JackKelly commented 2 years ago

This is the first step of the "new ML research direction" outlined in issue #7.

TODO:

[x] find a PV system with shading issues
[ ] predict PV power using:
- [x] pvlib fed with clearsky irradiance.
- [ ] pvlib fed with UKV NWP: See this stack overflow question and answer. If that fails, also see: solarforecastarbiter.pvmodel.irradiance_to_power. See this comment from Will. Also see the Forecasting section of the pvlib docs.
  - [ ] maybe try inferring azimuth and angle using pvanalytics.system.infer_orientation_fit_pvwatts. Also see this conversation with Will Holmgren on Twitter.
- [ ] An ML model which sees a single timestep at a time:
  - [ ] (pvlib fed with UKV NWP) -> an ML model which "corrects" pvlib
  - [ ] an ML model which is pre-trained on pvlib fed with UKV NWP
  - [ ] an ML model on its own
- [ ] a simplified Temporal Fusion Transformer which predicts one PV system at a time, and receives recent history of PV power. Maybe this could, later, be shared on HuggingFace (issue #11). This is useful to see how "good" we can get PV prediction before we start using tricks like using neighbouring PV data and satellite imagery.
[ ] compare performance of the above

Context

I'm increasingly convinced that we need to accurately model each individual PV system as accurately as possible (especially local shading and inverter clipping). For two main reasons:

When we train our ML model to infer PV power from satellite imagery, local effects like shading and inverter clipping are an unwelcome source of "noise".
Likewise when we use PV power data from nearby PV systems to help predict PV power at the PV system of interest.

JackKelly commented 2 years ago

I've made a start on this on Friday, and found a few PV systems with pretty obvious shading issues (the plot shows power on the y axis and time-of-day on the x axis for June):

JackKelly commented 2 years ago

Here's pvlib prediction using clearsky irradiance (and default wind speed and air temperature):

Implemented in: https://github.com/openclimatefix/power_perceiver/blob/0f53822646da2605e4143268d6ac1be8cb4eabca/notebooks/2022-02-28_predict_pv_using_pvlib/predict_pv_using_pvlib.ipynb

Next step: Predict using NWPs

JackKelly commented 2 years ago

Actually, NWP irradiance isn't terrible: (this is using the NWP irradiance produced by the most recent NWP model run).

And showing cloud cover. And with data from 10 nearby PV systems in grey:

JackKelly commented 2 years ago

Hmm, I think one big source of error when using pvlib is likely to be the calculation of GHI, DNI and DHI.

The issue is that the NWP doesn't provide GHI, DNI and DHI. Instead it just provides "downwards short-wave radiation flux".
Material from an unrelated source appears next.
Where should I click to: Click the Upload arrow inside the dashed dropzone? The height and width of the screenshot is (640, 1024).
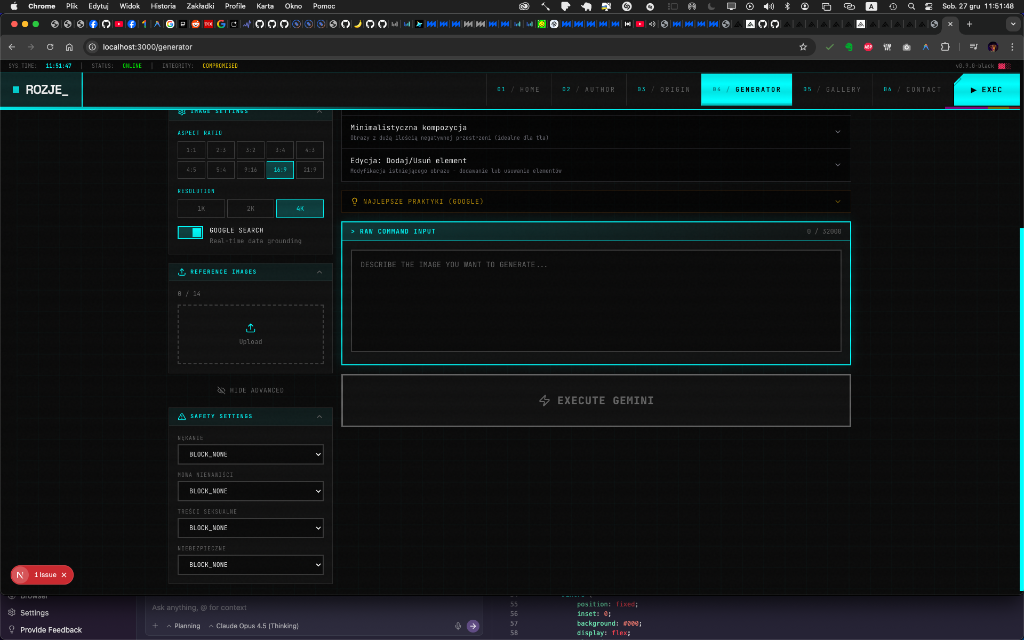coord(250,327)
The pvlib docs provide a method to compute GHI, DNI and DHI purely from NWP total cloud cover (which already makes me nervous: we know that clouds at different vertical levels affect sunlight in different ways).

If we do this, then we get something that looks quite different to the NWP DSWRF:

If we use NWP DSWRF as GHI (which I'd guess is the right thing to do?! But I'm really not sure! Especially because none of the pvlib.forecast models do this) then we get this:

JackKelly commented 2 years ago

9408286

JackKelly commented 2 years ago

Next steps:

[x] Try predicting PV with DWSRF-as-GHI; vs GHI computed from cloud cover (directly above the point of interest).
[ ] Try computing cloud cover using the NWP pixels in the Sun's line-of-sight (see issue #13).
[ ] Try an ML model which sees the NWP pixels in the Sun's light-of-sight, plus a low res image of the pixels directly above the PV system (for light being scattered back) (see issue #13).

JackKelly commented 2 years ago

MAE for predicting PV power with PVLib using NWP directly above the PV system (ignoring times when the sun is less than 10 degrees above the horizon):

using DWSRF-as-GHI: 12.52% MAPE
using GHI computed from cloud cover: 12.68% MAPE

Both these values are closer to 7% MAPE if using the complete time series (including nighttime).

JackKelly commented 2 years ago

to convert the vector line which represents the line-of-sight of the Sun through the lower 10 km of the atmosphere, I'm planning to adapt Xiaolin Wu's line drawing algorithm.

Maybe something like this:

Find the integer index for the NWP "pixel" directly above the PV system.
Calculate the distance of the line of sight (distance = tan(90 - azimuth) * 10 km altitude / 2 km per pixel)
Use the line drawing algorithm to find the other nwp "pixels" needed. And use the anti-aliasing to compute a weighted mean. Implement the line drawing algo as a function that returns an array of points specified as x, y, intensity, in the order of the points from the start of the line. Then break the line into three segments. Compute the weighted mean of the low clouds for the first line segment, medium clouds for the middle segment, and high clouds for the last line segment

JackKelly commented 2 years ago

Give the ML model: solar azimuth, angle, and irradiance at the top of the atmosphere

JackKelly commented 2 years ago

Note to self: See the "next steps" in the ipython notebook.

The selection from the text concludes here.